Demo function to extract text, attributes, and HTML source from elements.
"""
driver = webdriver.Chrome()
# Dummy HTML content (mimicking a product card structure)
# <div id="product-card" class="item" data-id="999" data-price="1500">
# <h2 class="title">Official Python T-Shirt</h2>
# <a href="/buy/999">Buy Now</a>
# </div>
html_content = """
data:text/html;charset=utf-8,
<div id='product-card' class='item' data-id='999' data-price='1500'>
<h2 class='title'>Official Python T-Shirt</h2>
<a href='/buy/999'>Buy Now</a>
<span style='display:none'>Hidden Info</span>
</div>
"""
try:
# 1. Open the page
driver.get(html_content)
# 2. Locate the target element (Parent: product-card)
card_element = driver.find_element(By.ID, "product-card")
print("--- Basic Information ---")
# .text property
# Text from child elements is included, but hidden elements (display:none) are excluded.
print(f"[text] Visible Text:\n{card_element.text}")
print("\n--- Getting Attributes ---")
# .get_attribute(attribute_name)
product_id = card_element.get_attribute("data-id")
price = card_element.get_attribute("data-price")
class_name = card_element.get_attribute("class")
print(f"[data-id] : {product_id}")
print(f"[data-price] : {price}")
print(f"[class] : {class_name}")
print("\n--- Getting HTML Source ---")
# innerHTML: Gets the content inside the element (including tags)
inner = card_element.get_attribute("innerHTML")
print(f"[innerHTML]: {inner.strip()}")
# outerHTML: Gets the full HTML including the element itself
outer = card_element.get_attribute("outerHTML")
print(f"[outerHTML]: {outer.strip()}")
finally:
driver.quit()
if __name__ == "__main__":
extract_element_info()
Customization Points
Mapping Table for Properties and Methods
These are the main properties and methods of a Selenium WebElement object.
| Syntax | Type | Content Retrieved | Example |
| element.text | Property | Visible text inside the element | Top Page |
| element.get_attribute(“href”) | Method | Target URL of a link | https://example.com |
| element.get_attribute(“src”) | Method | Source URL of images or scripts | img/logo.png |
| element.get_attribute(“value”) | Method | Value entered in a form | MyPassword123 |
| element.get_attribute(“innerHTML”) | Method | HTML between the start and end tags | <span>Text</span> |
| element.get_attribute(“outerHTML”) | Method | Complete HTML including the element itself | <div><span>Text</span></div> |
Important Notes
The Trap of the text Property (Hidden Elements)
element.text only returns text that is visible to the user in the browser.
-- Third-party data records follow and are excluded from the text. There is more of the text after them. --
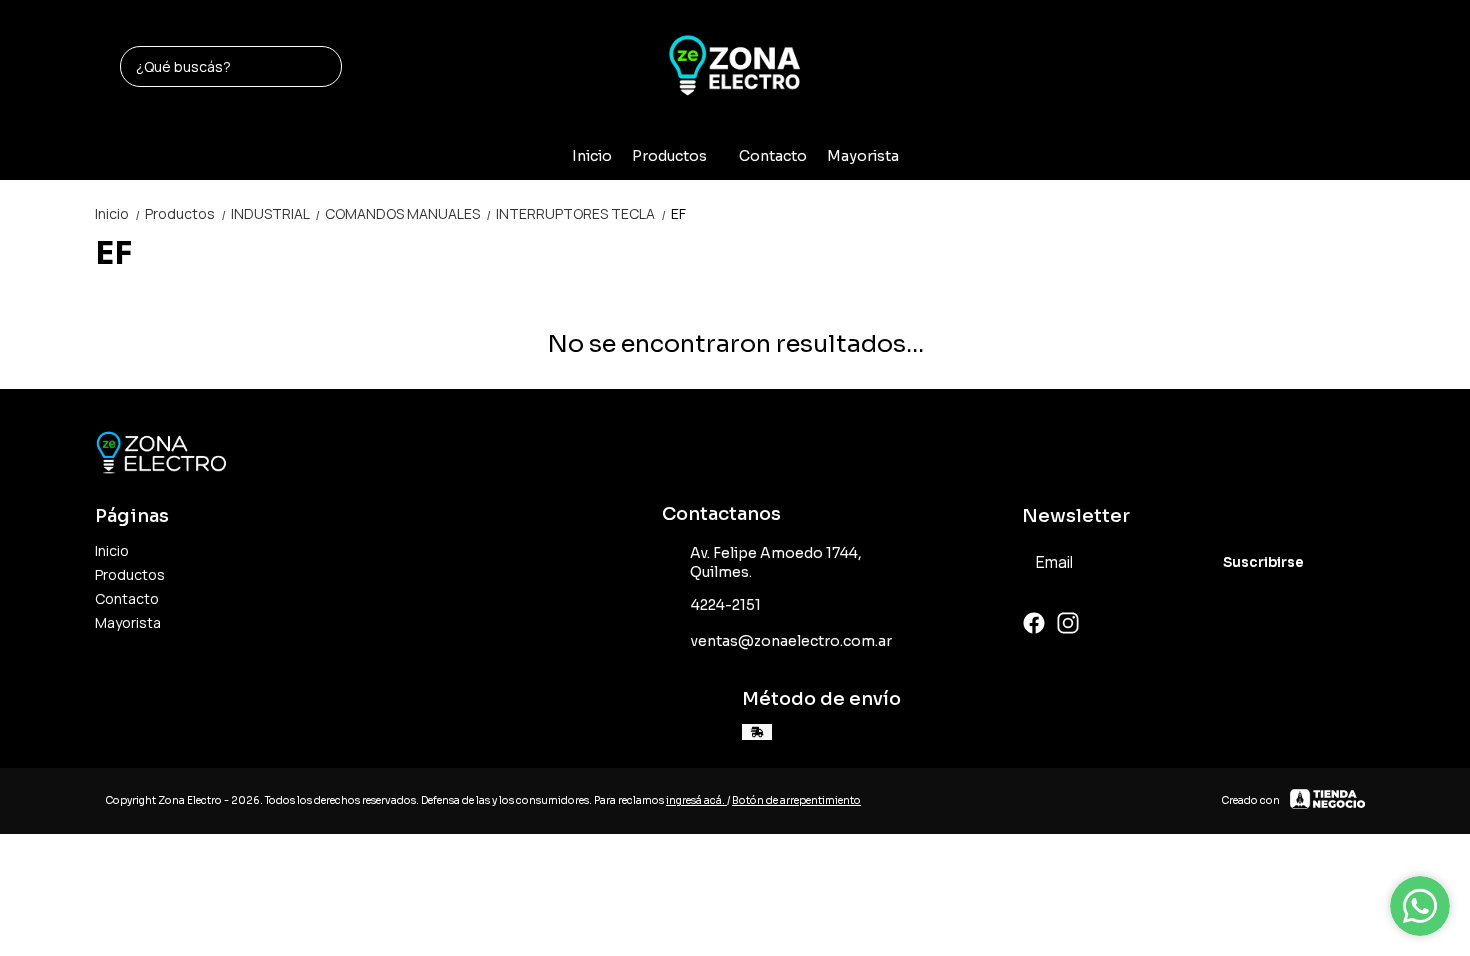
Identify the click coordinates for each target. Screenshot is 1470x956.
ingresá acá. (696, 800)
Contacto (773, 156)
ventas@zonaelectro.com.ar (791, 641)
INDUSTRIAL (276, 213)
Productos (669, 156)
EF (678, 213)
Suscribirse (1263, 562)
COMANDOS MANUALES (408, 213)
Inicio (592, 156)
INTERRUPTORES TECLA (581, 213)
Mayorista (863, 156)
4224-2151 (726, 605)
Text from elements where display: none; or visibility: hidden; is applied via CSS will return an empty string. If you want to get hidden text, use element.get_attribute("textContent").
If an Attribute Does Not Exist
If the specified attribute is not written in the HTML tag, get_attribute() returns None. While this does not cause an immediate error, be careful not to trigger errors in later processing (such as string operations).
URL Completion
When getting href or src attributes, Selenium may automatically convert relative paths (/page/1) into absolute URLs (http://site.com/page/1) depending on the browser’s behavior.
Advanced Usage
This example shows how to retrieve table data in a list format.
from selenium import webdriver
from selenium.webdriver.common.by import By
def scrape_table_data():
driver = webdriver.Chrome()
# Sample table
driver.get("data:text/html;charset=utf-8,<table><tr><td>Apple</td><td>100</td></tr><tr><td>Orange</td><td>50</td></tr></table>")
try:
# Get all tr tags (rows)
rows = driver.find_elements(By.TAG_NAME, "tr")
data_list = []
for row in rows:
# Get td tags (cells) inside each row
cells = row.find_elements(By.TAG_NAME, "td")
# Extract text and convert to a list
# Format: [Apple, 100], [Orange, 50]
row_data = [cell.text for cell in cells]
data_list.append(row_data)
print(f"Extracted Data: {data_list}")
finally:
driver.quit()
if __name__ == "__main__":
scrape_table_data()
Summary
- Use
element.textif you want the visible characters. - Use
element.get_attribute("attribute_name")if you want background values (URLs, IDs, form inputs). - Use
element.get_attribute("outerHTML")if you want the HTML structure itself.
By choosing between these three, you can bring any information from a web page into Python.